Text block
***
= Pickens County, Chickasaw Nation =

Political subdivision of Chickasaw Nation

Pickens County was a political subdivision of the Chickasaw Nation in the Indian Territory from 1855, prior to Oklahoma being admitted as a state in 1907. The county was one of four that comprised the Chickasaw Nation. Following statehood, its territory was divided among several Oklahoma counties that have continued to the present.

Map of Pickens County, Chickasaw Nation (1850-1907).

== History ==
The Chickasaw Indians, after being removed from the southeastern United States to Indian Territory in the 1830s, were assigned to live within the boundaries of the Choctaw Nation. In 1855 the Chickasaw Nation was established as a separate entity. The boundaries and political subdivisions of the Chickasaw Nation may be traced to Choctaw laws and legislation.

Until the Chickasaws’ separation from the Choctaw Nation in 1855, the Choctaws divided their territory into four major administrative and judicial regions, or districts. Although the Chickasaw were free to live anywhere within the Choctaw Nation they chose, most were concentrated in its western region, known as the Chickasaw District.
***
Directions
**a.** From the Pickens County passage, copy word for word the stretch from "Political subdivision of Chickasaw" through "laws and legislation.".
**b.** Based on the Pickens County passage, explain in one to three sentences why the Chickasaw Nation's boundaries and political subdivisions can be traced to Choctaw laws.
The lines that come next have nothing to do with the Pickens County passage.

Record extracts
***
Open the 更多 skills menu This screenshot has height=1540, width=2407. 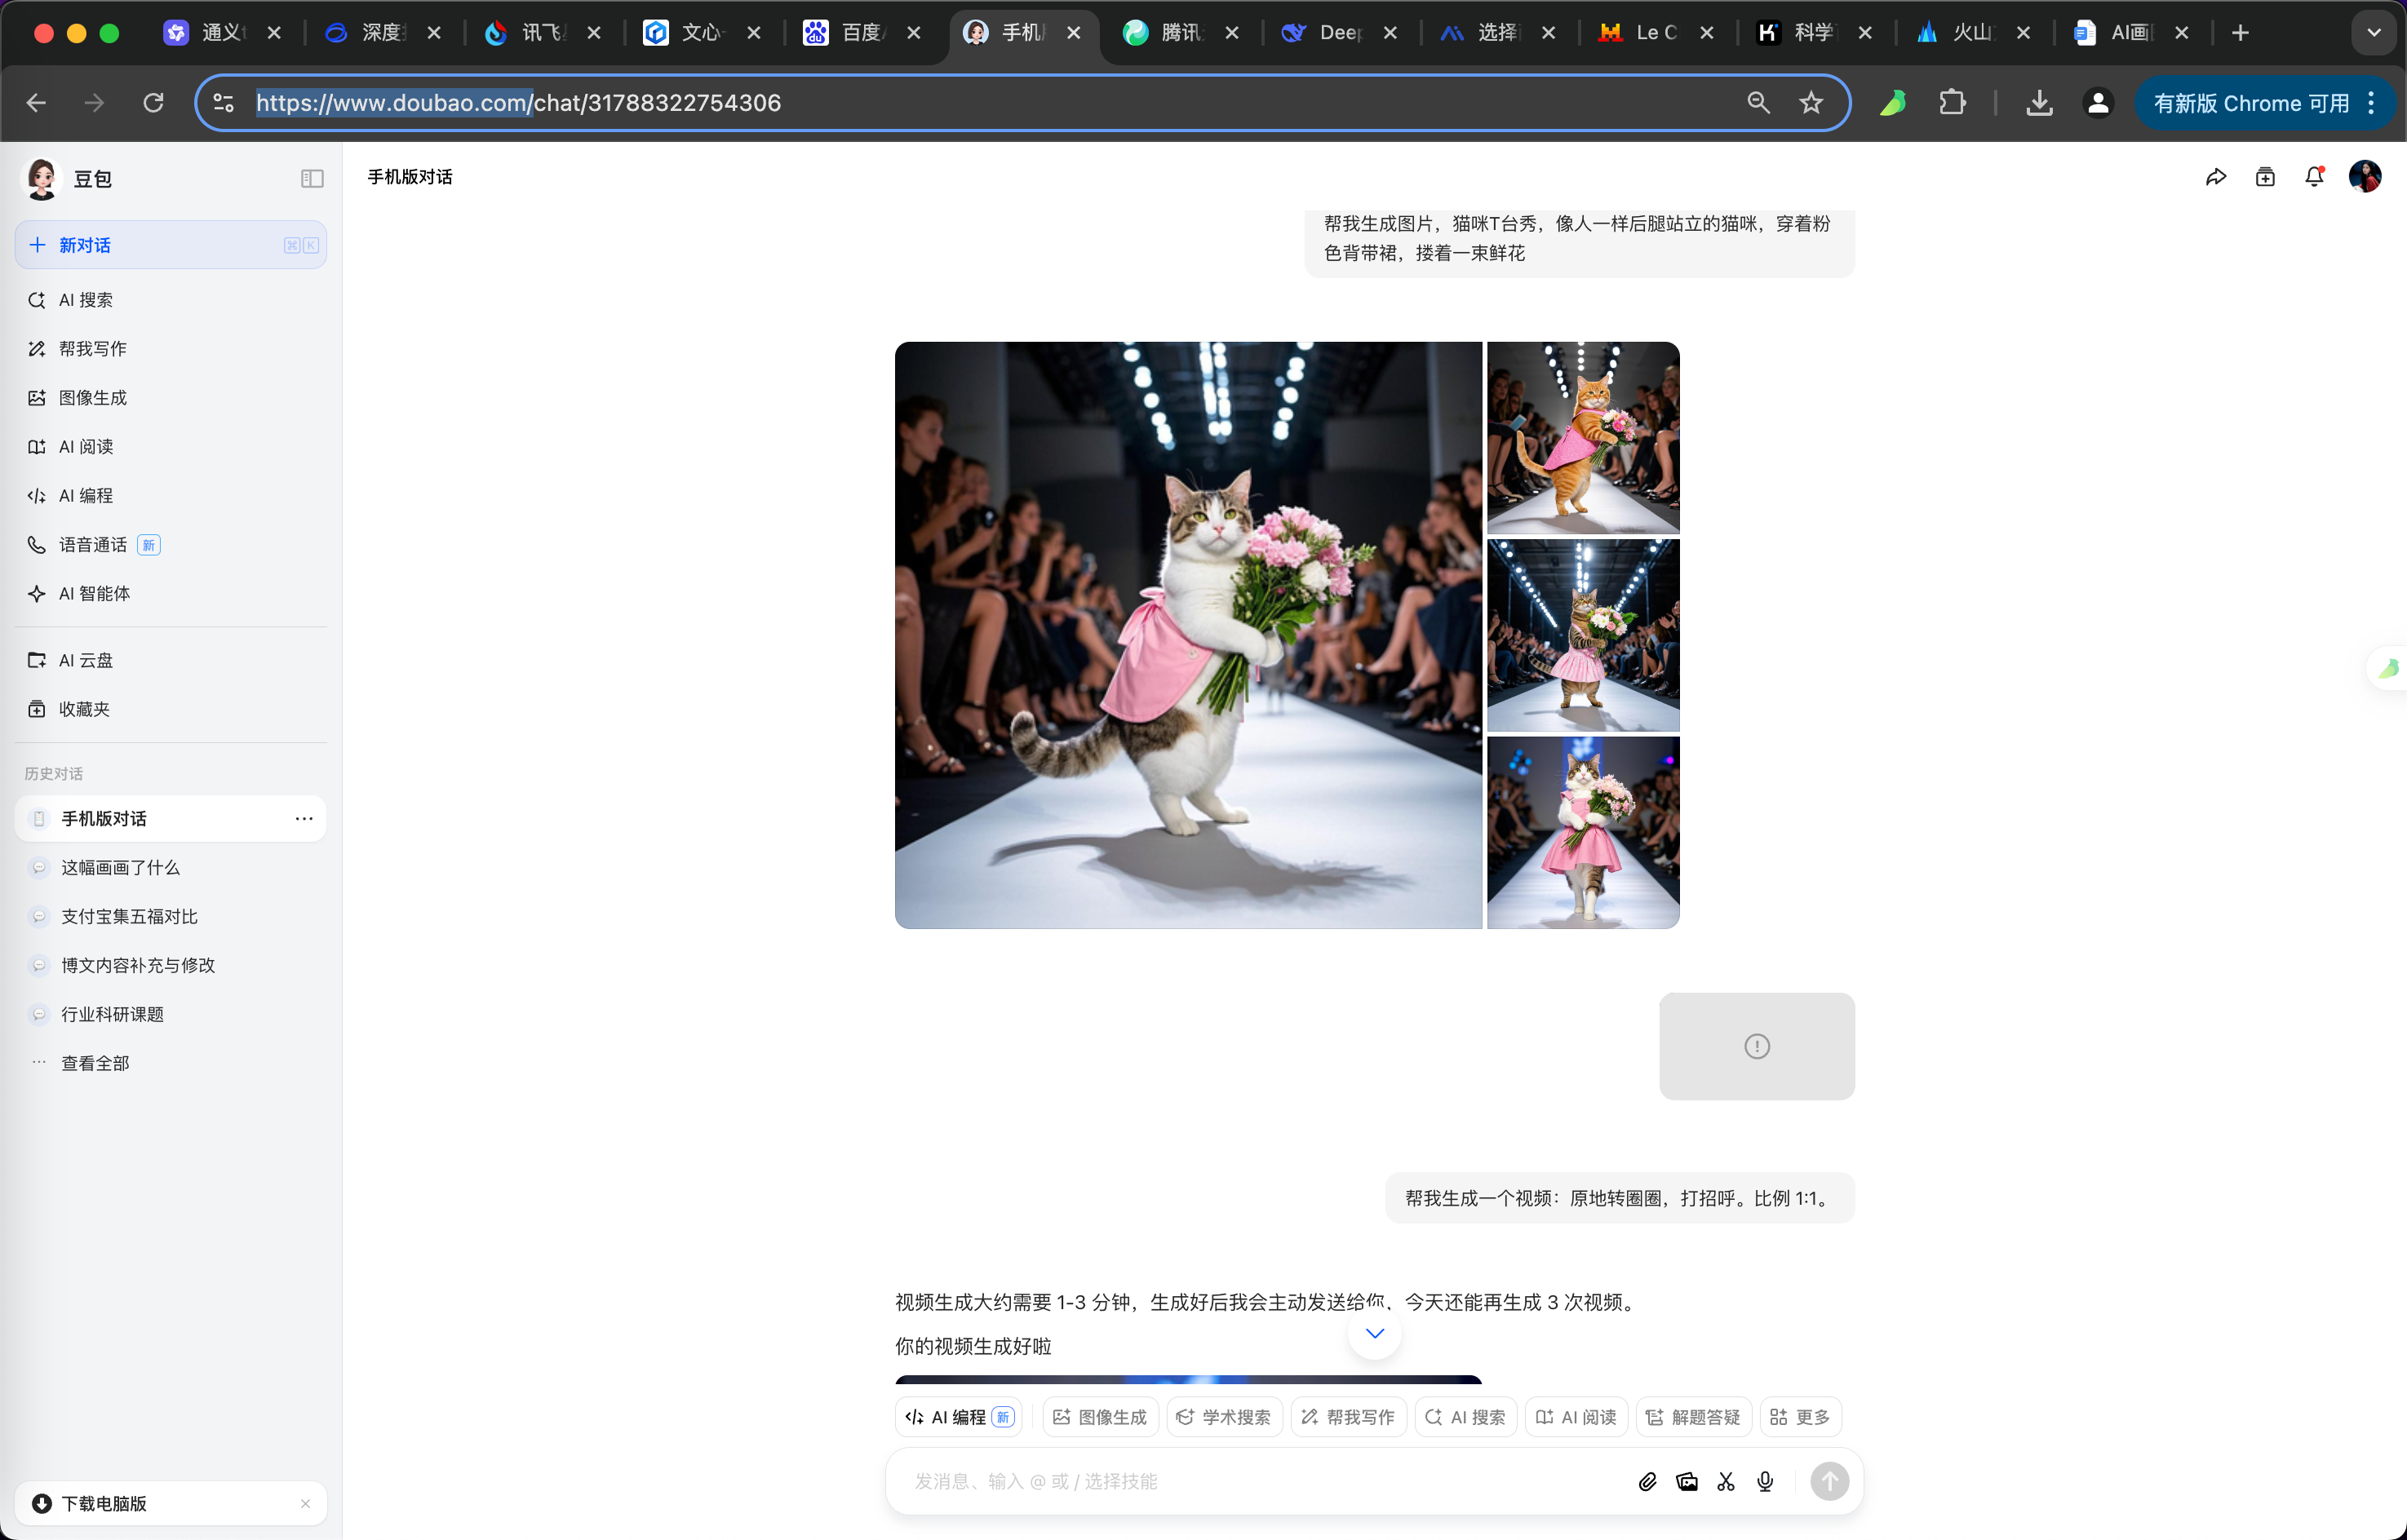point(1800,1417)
***
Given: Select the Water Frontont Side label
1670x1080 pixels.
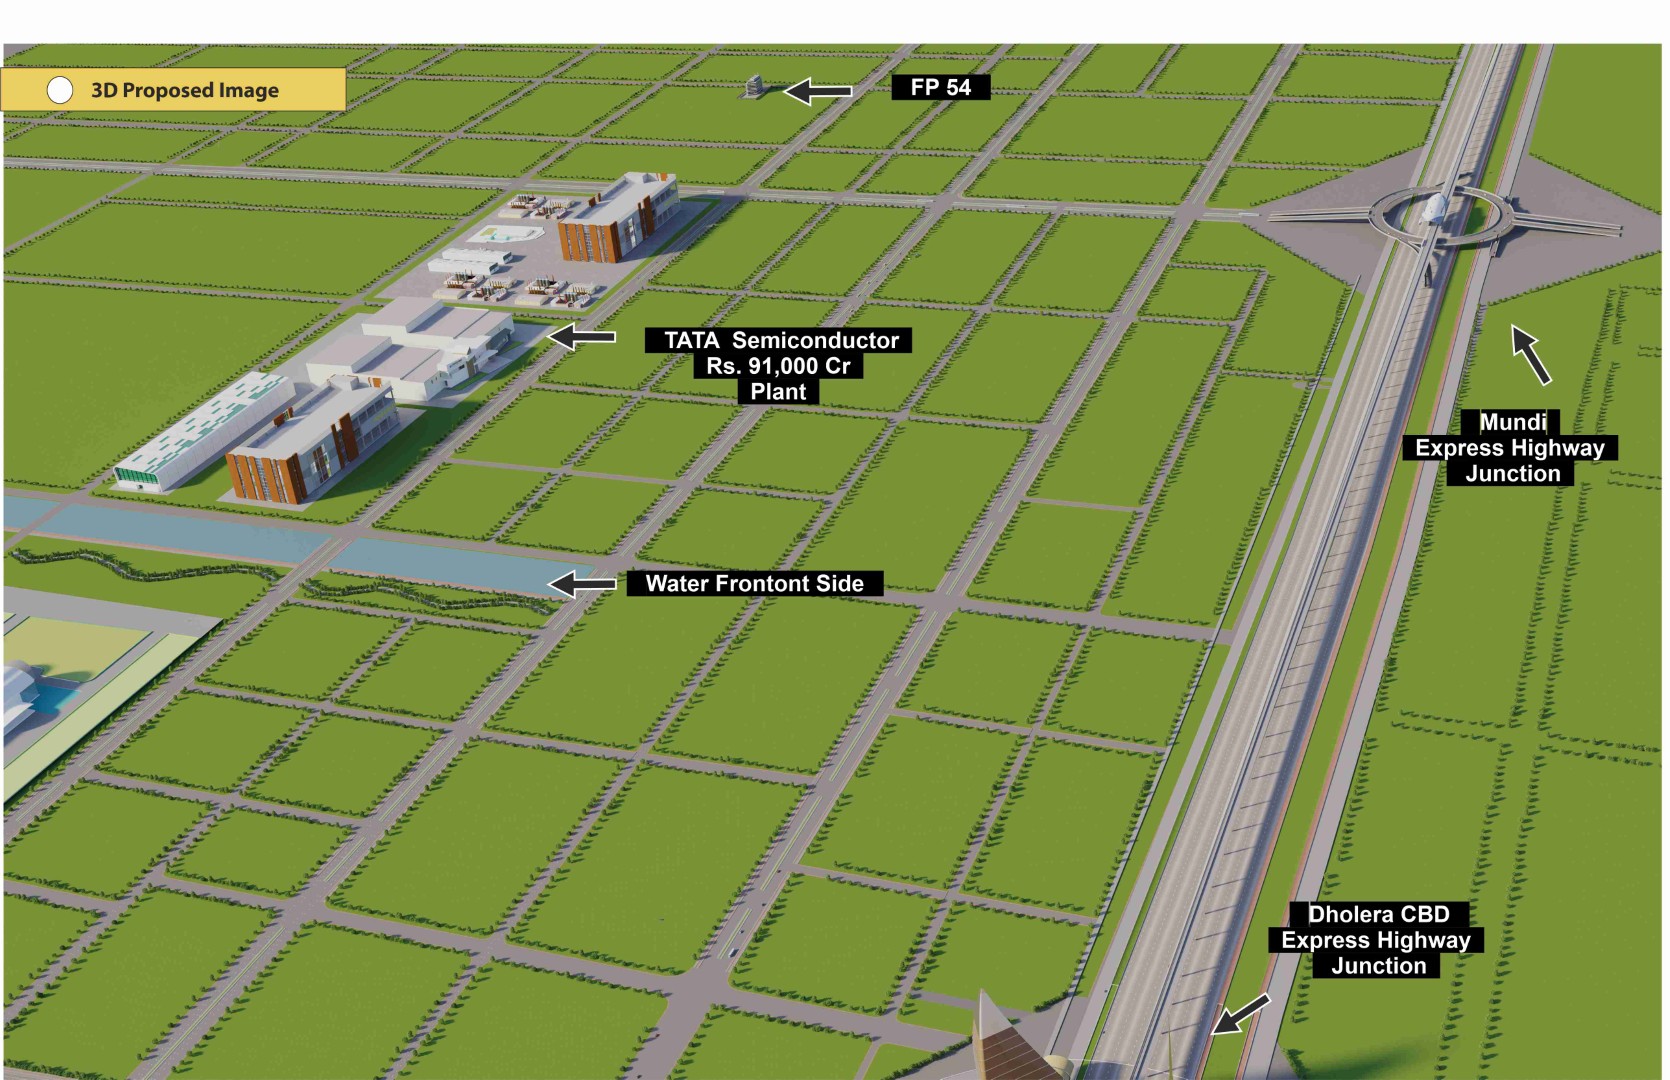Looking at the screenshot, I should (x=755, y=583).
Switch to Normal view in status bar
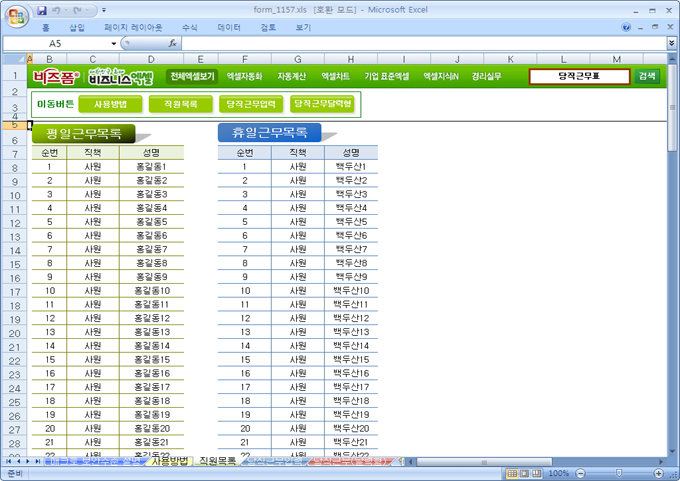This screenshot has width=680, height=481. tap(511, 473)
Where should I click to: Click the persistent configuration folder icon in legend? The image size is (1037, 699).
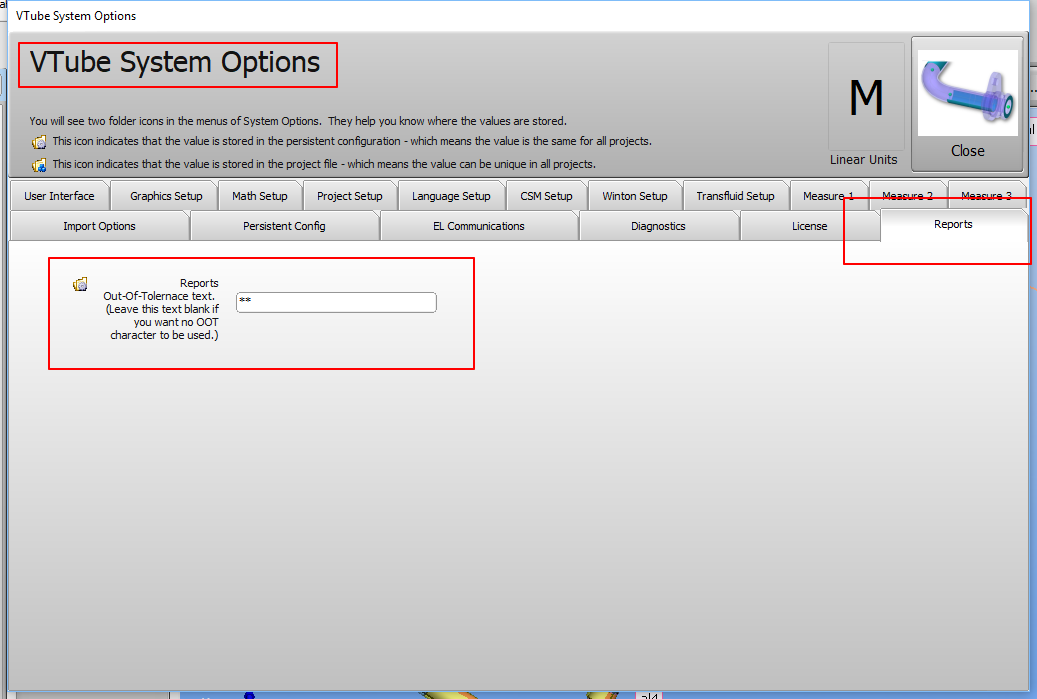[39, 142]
***
Outputs
**a.**
Political subdivision of Chickasaw Nation

Pickens County was a political subdivision of the Chickasaw Nation in the Indian Territory from 1855, prior to Oklahoma being admitted as a state in 1907. The county was one of four that comprised the Chickasaw Nation. Following statehood, its territory was divided among several Oklahoma counties that have continued to the present.

Map of Pickens County, Chickasaw Nation (1850-1907).

== History ==
The Chickasaw Indians, after being removed from the southeastern United States to Indian Territory in the 1830s, were assigned to live within the boundaries of the Choctaw Nation. In 1855 the Chickasaw Nation was established as a separate entity. The boundaries and political subdivisions of the Chickasaw Nation may be traced to Choctaw laws and legislation.

**b.** After their removal to Indian Territory in the 1830s, the Chickasaws were assigned to live within the boundaries of the Choctaw Nation. They did not become a separate nation until 1855. Before that, the Choctaws divided their land into four districts, and most Chickasaws lived in the western one, known as the Chickasaw District.